- _BRIEF_
Please reproduce all the records below, swapping every "Instruction" for "Goal" and leaving everything else unchanged.

## start

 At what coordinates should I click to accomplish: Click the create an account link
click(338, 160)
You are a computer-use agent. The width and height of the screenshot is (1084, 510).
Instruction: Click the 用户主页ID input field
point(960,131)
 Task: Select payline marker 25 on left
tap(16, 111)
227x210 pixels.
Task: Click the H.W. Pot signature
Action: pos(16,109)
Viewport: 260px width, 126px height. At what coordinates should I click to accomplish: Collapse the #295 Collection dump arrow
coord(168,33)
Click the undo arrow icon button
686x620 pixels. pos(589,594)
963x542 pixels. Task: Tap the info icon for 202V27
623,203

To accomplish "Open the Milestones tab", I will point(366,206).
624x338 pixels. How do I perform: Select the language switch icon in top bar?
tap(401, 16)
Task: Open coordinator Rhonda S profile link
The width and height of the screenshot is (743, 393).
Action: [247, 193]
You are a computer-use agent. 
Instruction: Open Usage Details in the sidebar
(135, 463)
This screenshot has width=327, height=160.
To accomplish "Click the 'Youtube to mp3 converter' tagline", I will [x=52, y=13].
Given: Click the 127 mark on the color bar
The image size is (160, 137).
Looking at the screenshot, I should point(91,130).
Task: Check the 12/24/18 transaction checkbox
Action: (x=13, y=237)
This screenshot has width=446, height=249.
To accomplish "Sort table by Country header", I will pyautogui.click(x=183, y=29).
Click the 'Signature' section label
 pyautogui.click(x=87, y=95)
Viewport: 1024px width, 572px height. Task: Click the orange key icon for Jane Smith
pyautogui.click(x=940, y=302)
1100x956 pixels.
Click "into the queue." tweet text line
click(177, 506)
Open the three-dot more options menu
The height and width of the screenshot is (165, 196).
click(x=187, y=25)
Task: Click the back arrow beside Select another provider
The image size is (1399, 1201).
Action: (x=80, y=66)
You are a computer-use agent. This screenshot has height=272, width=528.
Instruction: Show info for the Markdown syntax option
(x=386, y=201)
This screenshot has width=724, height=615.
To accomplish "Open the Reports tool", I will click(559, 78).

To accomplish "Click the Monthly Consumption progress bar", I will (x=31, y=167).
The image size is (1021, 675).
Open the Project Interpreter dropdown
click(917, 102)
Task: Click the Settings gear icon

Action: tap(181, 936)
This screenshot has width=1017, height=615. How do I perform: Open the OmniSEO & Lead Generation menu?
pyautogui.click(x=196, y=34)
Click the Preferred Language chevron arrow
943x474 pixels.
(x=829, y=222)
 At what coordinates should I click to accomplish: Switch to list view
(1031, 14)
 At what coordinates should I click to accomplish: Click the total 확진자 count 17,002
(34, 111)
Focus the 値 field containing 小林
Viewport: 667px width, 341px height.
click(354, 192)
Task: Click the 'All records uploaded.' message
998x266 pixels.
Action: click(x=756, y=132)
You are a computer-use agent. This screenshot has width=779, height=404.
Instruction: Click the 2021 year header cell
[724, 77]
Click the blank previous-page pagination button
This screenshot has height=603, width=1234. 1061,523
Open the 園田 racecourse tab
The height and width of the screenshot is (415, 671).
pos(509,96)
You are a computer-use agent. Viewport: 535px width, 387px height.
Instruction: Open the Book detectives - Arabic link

## end

- _SOLUTION_
 At what coordinates should I click to accomplish: Click the create an account link
click(338, 160)
You are a computer-use agent. The width and height of the screenshot is (1084, 510).
Goal: Click the 用户主页ID input field
point(960,131)
 Task: Select payline marker 25 on left
tap(16, 111)
227x210 pixels.
Task: Click the H.W. Pot signature
Action: pos(16,109)
Viewport: 260px width, 126px height. At what coordinates should I click to accomplish: Collapse the #295 Collection dump arrow
coord(168,33)
Click the undo arrow icon button
686x620 pixels. pos(589,594)
963x542 pixels. Task: Tap the info icon for 202V27
623,203

To accomplish "Open the Milestones tab", I will point(366,206).
624x338 pixels. How do I perform: Select the language switch icon in top bar?
tap(401, 16)
Task: Open coordinator Rhonda S profile link
The width and height of the screenshot is (743, 393).
Action: [247, 193]
You are a computer-use agent. 
Goal: Open Usage Details in the sidebar
(135, 463)
This screenshot has width=327, height=160.
To accomplish "Click the 'Youtube to mp3 converter' tagline", I will [x=52, y=13].
Given: Click the 127 mark on the color bar
The image size is (160, 137).
Looking at the screenshot, I should point(91,130).
Task: Check the 12/24/18 transaction checkbox
Action: (x=13, y=237)
This screenshot has width=446, height=249.
To accomplish "Sort table by Country header", I will pyautogui.click(x=183, y=29).
Click the 'Signature' section label
 pyautogui.click(x=87, y=95)
Viewport: 1024px width, 572px height. Task: Click the orange key icon for Jane Smith
pyautogui.click(x=940, y=302)
1100x956 pixels.
Click "into the queue." tweet text line
click(177, 506)
Open the three-dot more options menu
The height and width of the screenshot is (165, 196).
click(x=187, y=25)
Task: Click the back arrow beside Select another provider
The image size is (1399, 1201).
Action: (x=80, y=66)
You are a computer-use agent. This screenshot has height=272, width=528.
Goal: Show info for the Markdown syntax option
(x=386, y=201)
This screenshot has width=724, height=615.
To accomplish "Open the Reports tool", I will click(559, 78).

To accomplish "Click the Monthly Consumption progress bar", I will (x=31, y=167).
The image size is (1021, 675).
Open the Project Interpreter dropdown
click(917, 102)
Task: Click the Settings gear icon

Action: tap(181, 936)
This screenshot has width=1017, height=615. How do I perform: Open the OmniSEO & Lead Generation menu?
pyautogui.click(x=196, y=34)
Click the Preferred Language chevron arrow
943x474 pixels.
(x=829, y=222)
 At what coordinates should I click to accomplish: Switch to list view
(1031, 14)
 At what coordinates should I click to accomplish: Click the total 확진자 count 17,002
(34, 111)
Focus the 値 field containing 小林
Viewport: 667px width, 341px height.
click(354, 192)
Task: Click the 'All records uploaded.' message
998x266 pixels.
Action: click(x=756, y=132)
You are a computer-use agent. This screenshot has width=779, height=404.
Goal: Click the 2021 year header cell
[724, 77]
Click the blank previous-page pagination button
This screenshot has height=603, width=1234. 1061,523
Open the 園田 racecourse tab
The height and width of the screenshot is (415, 671).
pos(509,96)
You are a computer-use agent. Viewport: 535px width, 387px height.
Goal: Open the Book detectives - Arabic link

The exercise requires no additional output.